Lo anterior pone desafíos que animamos a pensar desde un entorno barrial y de cara al universo de país que nos demanda caminar con esperanza para que el país sea un territorio de paz con sus espejos centrados en la dignidad y la hermandad. La invitación es a:

·         Encontrémonos con los vecinos y vecinas alrededor de propuestas que nos permitan mantener una relación saludable en el barrio: asumamos el liderazgo colectivo de una ciudadanía activa y propositiva que camina con independencia de los líderes que generan división y confrontación.

·         Visitemos a quienes tienen alguna dificultad y tratemos de acompañar solidariamente su resolución: apersonémonos de un proyecto ético que nos exige el fortalecimiento de la amistad social, de ese vínculo humano que nos una como hermanos en pos de un proyecto de nación, que sane heridas y que busque el bien común y la armonía social.

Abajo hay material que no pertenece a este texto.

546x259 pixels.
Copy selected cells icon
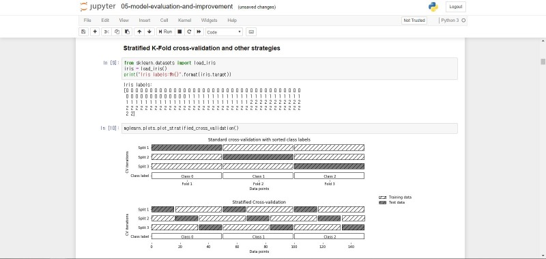click(117, 31)
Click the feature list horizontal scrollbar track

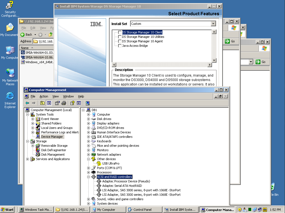coord(162,65)
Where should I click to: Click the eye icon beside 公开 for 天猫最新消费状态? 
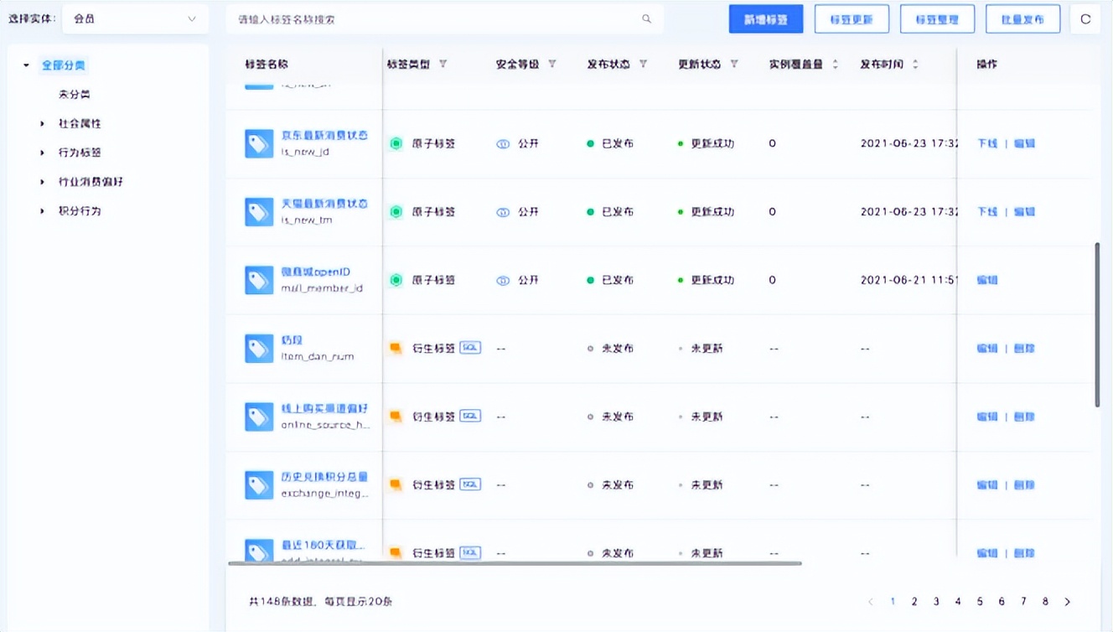pos(502,212)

·         Abramos espacios de conversación en el barrio, en los que se comparta la palabra y el afecto, invitando a reconocer las diferentes formas de pensar y al diálogo respetuoso: invitemos a que se renuncie al discurso de la guerra y al caudillismo insano, maldiciente e inclinado a azuzar los ánimos de la opinión pública a punta de falacias para ganar réditos políticos.

·         Construyamos procesos de aliento comunitario de manera que cada barrio tenga propuestas concretas para la vida en comunidad y prevenga riesgos sociales o naturales: trabajemos de cara a un proceso de participación ciudadana que abogue por los derechos fundamentales y sociales, que son, a su vez, necesidades vitales para nuestro país.

·         Caminemos juntos sin importar que nos demoremos más; es importante estar juntos, darnos ánimo y fuerza. Recordemos que el camino fácil no es la opción: profundicemos en el camino hacia el perdón y la reconciliación en Colombia, entendiendo que esto es posible solo si lo hacemos desde la base, desde la casa, la cuadra, el barrio, la comuna, el corregimiento y la ciudad región.

El mes de mayo puede ser un buen mes para presenciar actos genuinos de perdón y de paz, para vivir la pascua con acciones y reflexiones que nos permitan hacer memoria de las víctimas y del Cristo negro de Bojayá. Declara el 2 de mayo como día del perdón entre los colombianos.